Description of the task =
Please answer these questions using the blog post on Two Girls and A Sailor.
1. In what year was the film released?
2. Who advised June Allyson to go after the role of the plain sister?
3. In which collection did the writer find the film on DVD?

All of the pictures featured in this post are from Doctor Macro.
Be sure to check my Facebook page for more pictures, movie clips, and quotes!

Sunday, July 21, 2013

Somethin' about a sailor, somethin' about a sailor...

...but a soldier ain't so bad!

Okay, this next film in our nautical month was one of my favorites growing up. Sadly, it's relatively unknown by most people. I find that too bad because it's such a cute movie! It's a little odd - a discovery I've made only recently - but it's really fun. The movie is:

Two Girls and A Sailor (1944)

This one features June Allyson, Gloria deHaven, Van Johnson, and Jimmy Durante. Like many movies made at the time, a host of random stars make cameos throughout the film: Harry James, Jose Iturbi, Gracie Allen, Lena Horne, Xavier Cugat, Virginia O'Brien, and Ava Gardner. I had to rewatch the movie to find her. As a kid, I had no idea who she was or that she was someone famous.

The movie focuses on a pair of Vaudeville sisters, Patsy and Jean Deyo. Patsy (Allyson), the older sister, is very protective over her romantically inclined younger sister, Jean (deHaven). She constantly has to pull her out of different romantic entanglements, convinced that Jean hasn't found the right man yet. But, when Jean starts to receive orchids from a secret admirer, the two girls start to search for "Somebody." As they try to solve the mystery, they find themselves falling in love... unfortunately with the same man, a sailor named Johnny (Johnson).

It's a very fun movie and one of my favorite deHaven roles. Probably one of my favorite June Allyson roles too. But, oddly enough, their roles were originally meant to be reversed. In her autobiography, June Allyson explains about how she got the part. When June Allyson got offered the part in the film, she sought the advice of Dick Powell, who later became her husband. He read the script and advised her to pursue the role of the plain sister. He argued that no one would believe Gloria deHaven to be someone who could be out-shined and overlooked. He had a point; I think Gloria deHaven was one of the most incredibly gorgeous actresses ever. She followed his advice, won the role, and I'm pretty sure this film helped shape the rest of her movie career.


Like many '40's musicals, this one is chock-full of songs and there are some pretty amazing ones too. The selections vary from classical to big band and you're sure to find at least one that you really like. This movie was my introduction to Lena Horne, Jimmy Durante, Harry James, Tom Drake, and Van Johnson. It might have been my first time watching June Allyson and Gloria deHaven too. Oh, and some of the dresses in this one are simply divine! My sisters and I watched this movie together for years. I can't tell you how excited I was when I found it on dvd in the Warner Archives Collection! It is, sadly, pretty hard to find, but I highly recommend checking it out if you can. It's a wonderful film.

Be sure to swing by my Facebook page to see more pictures, video clips, and quotes from the film!

Sunday, July 14, 2013

You look sort of shipshape to me and I've spotted a few...

So, to continue with our delightful marathon about singing sailors, let's move on to a musical where the main sailor is not your typical musical star...

Born To Dance (1936)

Data section =
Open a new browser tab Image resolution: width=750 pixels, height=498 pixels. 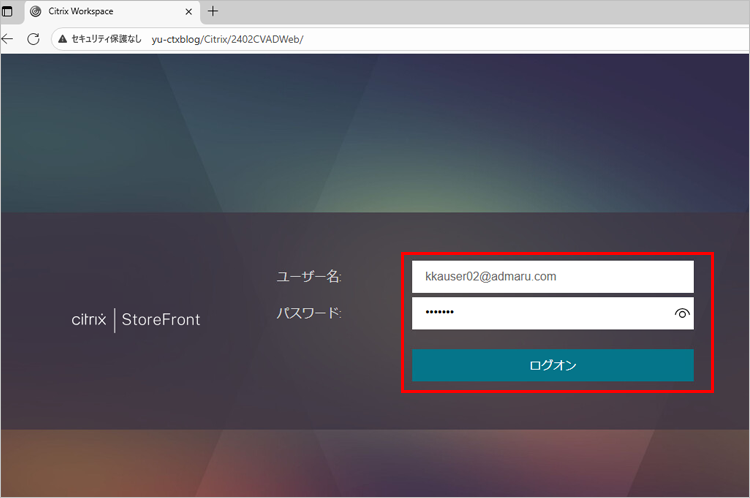pos(212,11)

Result for this task =
1. 1944
2. Dick Powell
3. The Warner Archives Collection